**To do**. Lines to restate from the data below: from the one containing "Task: Open the hamburger main menu" to the one containing "458x458 pixels.", both included. Give them again exactly, and only them.

[Stored items]
::::
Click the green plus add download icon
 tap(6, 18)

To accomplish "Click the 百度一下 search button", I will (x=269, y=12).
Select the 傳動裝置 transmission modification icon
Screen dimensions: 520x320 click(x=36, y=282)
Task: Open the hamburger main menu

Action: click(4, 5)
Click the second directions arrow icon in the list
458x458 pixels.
::::
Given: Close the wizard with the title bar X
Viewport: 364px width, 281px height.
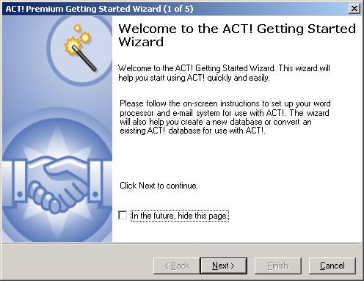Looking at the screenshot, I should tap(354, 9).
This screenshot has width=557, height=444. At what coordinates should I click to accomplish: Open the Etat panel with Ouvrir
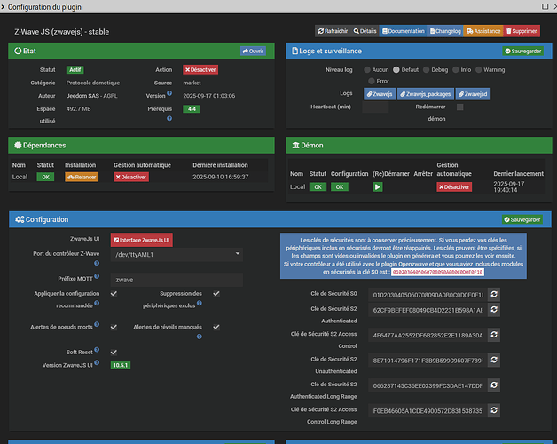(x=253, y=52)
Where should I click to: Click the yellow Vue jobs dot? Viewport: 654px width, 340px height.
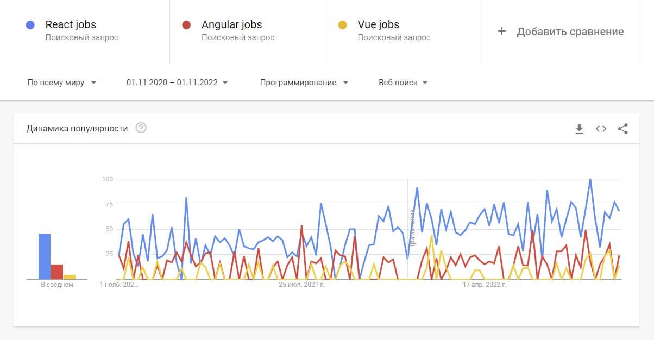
::::
**Exercise solution**.
Task: Open the hamburger main menu

Action: click(4, 5)
Click the second directions arrow icon in the list
458x458 pixels.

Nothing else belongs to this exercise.